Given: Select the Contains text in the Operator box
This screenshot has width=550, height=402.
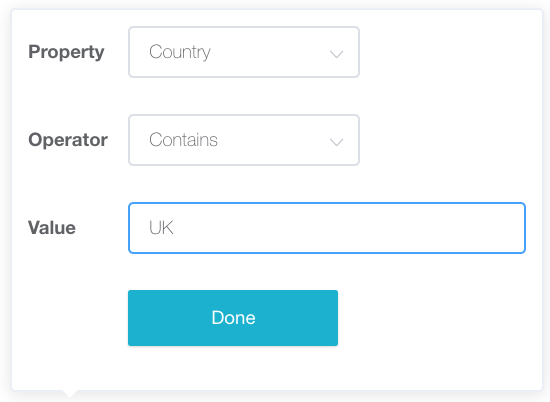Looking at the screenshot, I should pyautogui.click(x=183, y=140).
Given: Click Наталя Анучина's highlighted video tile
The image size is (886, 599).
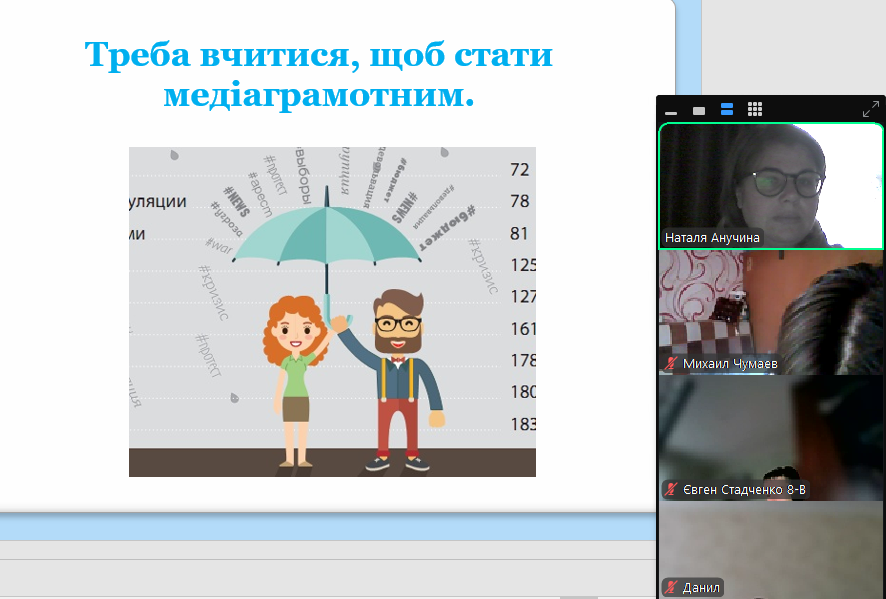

· · ·

◆ **Task to carry out**: Tally every line of the entries that contains the word "Given", and respond with that number only.

◆ **Answer**: 2